What is needed is an exact copy of every entry below, minus the images.

(Data under study Opens)

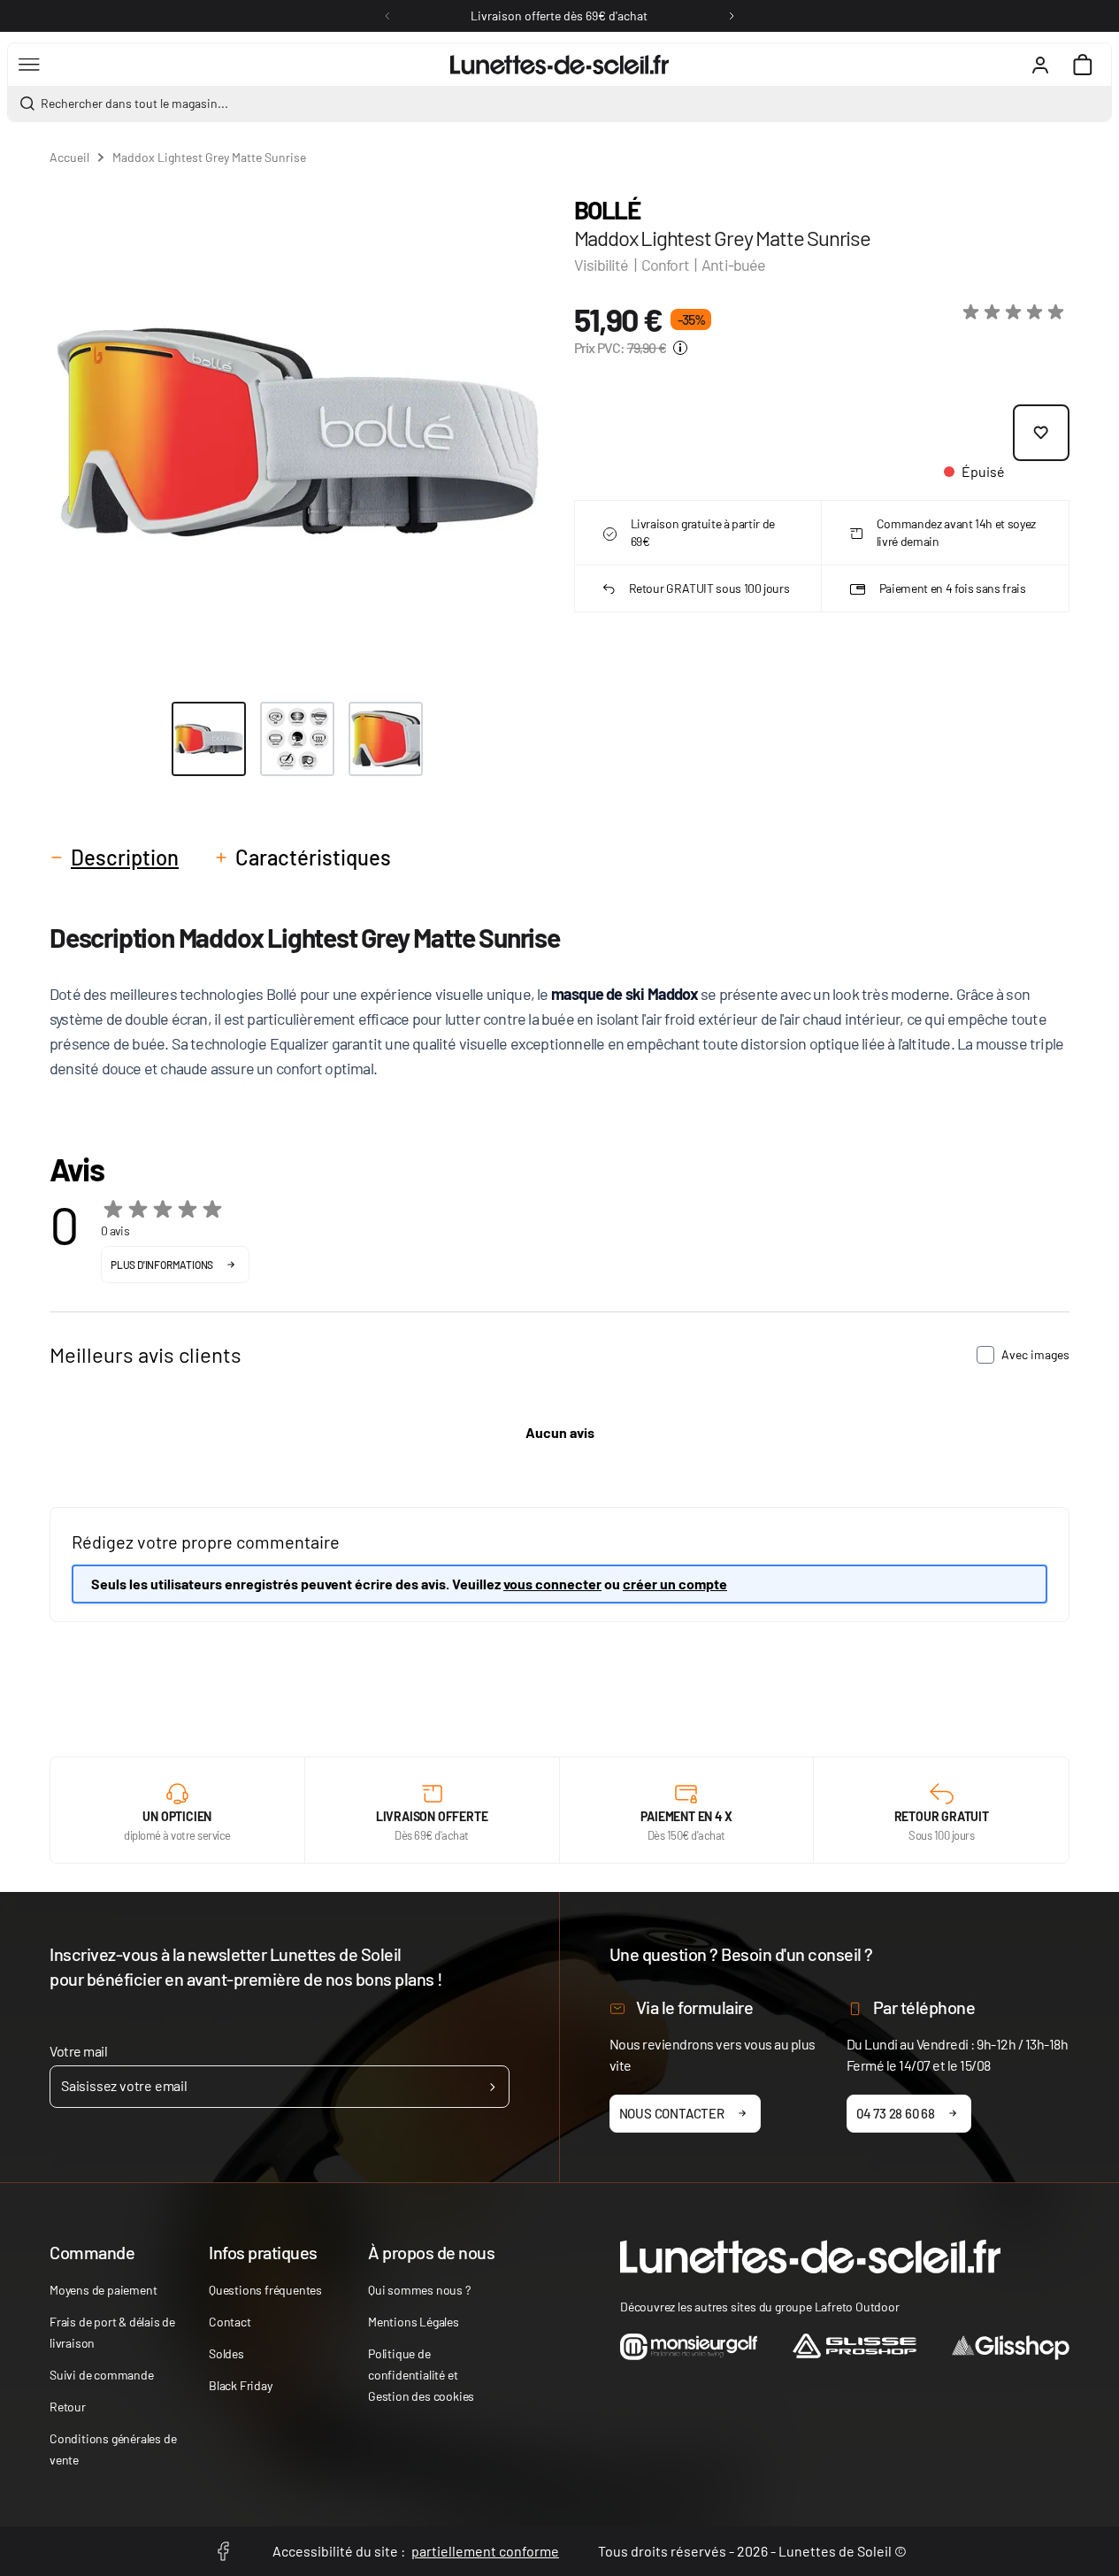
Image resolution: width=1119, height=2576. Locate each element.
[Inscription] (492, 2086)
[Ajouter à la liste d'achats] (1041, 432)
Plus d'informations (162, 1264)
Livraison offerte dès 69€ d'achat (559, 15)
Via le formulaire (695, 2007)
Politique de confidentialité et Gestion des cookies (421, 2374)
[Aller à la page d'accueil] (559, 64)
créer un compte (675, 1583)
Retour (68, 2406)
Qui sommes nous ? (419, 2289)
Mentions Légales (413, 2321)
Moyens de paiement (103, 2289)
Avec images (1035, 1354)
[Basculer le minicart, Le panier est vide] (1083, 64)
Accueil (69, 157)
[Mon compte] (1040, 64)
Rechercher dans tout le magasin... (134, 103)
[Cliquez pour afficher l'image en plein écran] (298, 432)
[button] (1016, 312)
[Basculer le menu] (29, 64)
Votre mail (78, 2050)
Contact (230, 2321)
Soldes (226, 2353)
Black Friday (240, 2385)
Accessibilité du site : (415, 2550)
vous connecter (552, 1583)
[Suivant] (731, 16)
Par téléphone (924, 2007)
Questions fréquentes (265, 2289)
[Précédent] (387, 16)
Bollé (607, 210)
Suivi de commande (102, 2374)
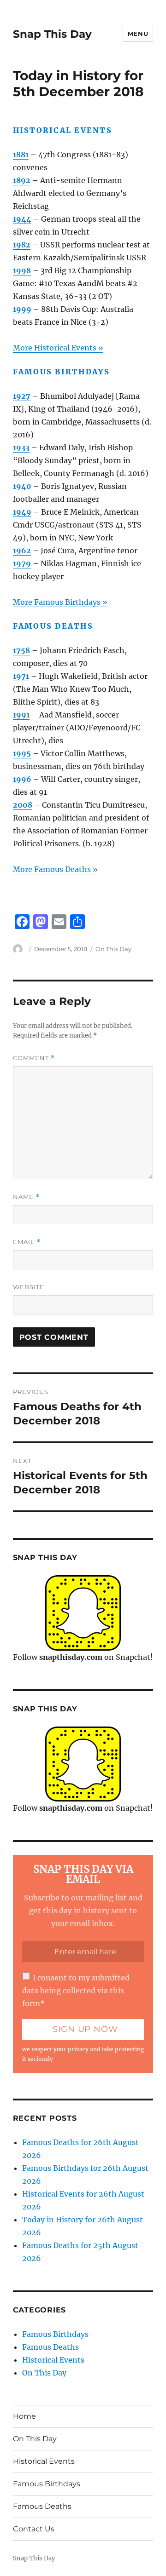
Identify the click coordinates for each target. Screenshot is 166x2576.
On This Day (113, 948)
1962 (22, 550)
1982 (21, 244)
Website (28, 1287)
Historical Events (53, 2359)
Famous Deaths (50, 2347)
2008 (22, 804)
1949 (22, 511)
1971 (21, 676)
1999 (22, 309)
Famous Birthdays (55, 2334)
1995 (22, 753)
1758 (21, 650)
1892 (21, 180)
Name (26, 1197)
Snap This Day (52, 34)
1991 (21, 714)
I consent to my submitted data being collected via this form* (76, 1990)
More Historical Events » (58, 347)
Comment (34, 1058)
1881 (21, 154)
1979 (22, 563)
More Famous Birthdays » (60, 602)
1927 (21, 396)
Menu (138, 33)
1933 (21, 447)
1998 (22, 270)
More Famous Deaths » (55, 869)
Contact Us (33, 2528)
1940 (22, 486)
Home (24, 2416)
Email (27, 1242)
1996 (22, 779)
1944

(Data under study Closes)

Result of the task –
Image resolution: width=1119, height=2576. Locate each element.
[Inscription] (492, 2086)
[Ajouter à la liste d'achats] (1041, 432)
Plus d'informations (162, 1264)
Livraison offerte dès 69€ d'achat (559, 15)
Via le formulaire (695, 2007)
Politique de confidentialité et Gestion des cookies (421, 2374)
[Aller à la page d'accueil] (559, 64)
créer un compte (675, 1583)
Retour (68, 2406)
Qui sommes nous ? (419, 2289)
Mentions Légales (413, 2321)
Moyens de paiement (103, 2289)
Avec images (1035, 1354)
[Basculer le minicart, Le panier est vide] (1083, 64)
Accueil (69, 157)
[Mon compte] (1040, 64)
Rechercher dans tout le magasin... (134, 103)
[Cliquez pour afficher l'image en plein écran] (298, 432)
[button] (1016, 312)
[Basculer le menu] (29, 64)
Votre mail (78, 2050)
Contact (230, 2321)
Soldes (226, 2353)
Black Friday (240, 2385)
Accessibilité du site : (415, 2550)
vous connecter (552, 1583)
[Suivant] (731, 16)
Par téléphone (924, 2007)
Questions fréquentes (265, 2289)
[Précédent] (387, 16)
Bollé (607, 210)
Suivi de commande (102, 2374)
Identify the click coordinates for each target. Screenshot is 166x2576.
On This Day (113, 948)
1962 (22, 550)
1982 (21, 244)
Website (28, 1287)
Historical Events (53, 2359)
Famous Deaths (50, 2347)
2008 (22, 804)
1949 (22, 511)
1971 (21, 676)
1999 (22, 309)
Famous Birthdays (55, 2334)
1995 (22, 753)
1758 (21, 650)
1892 (21, 180)
Name (26, 1197)
Snap This Day (52, 34)
1991 (21, 714)
I consent to my submitted data being collected via this form* (76, 1990)
More Historical Events » (58, 347)
Comment (34, 1058)
1881 (21, 154)
1979 (22, 563)
More Famous Birthdays » (60, 602)
1927 (21, 396)
Menu (138, 33)
1933 (21, 447)
1998 (22, 270)
More Famous Deaths » (55, 869)
Contact Us (33, 2528)
1940 (22, 486)
Home (24, 2416)
Email (27, 1242)
1996 (22, 779)
1944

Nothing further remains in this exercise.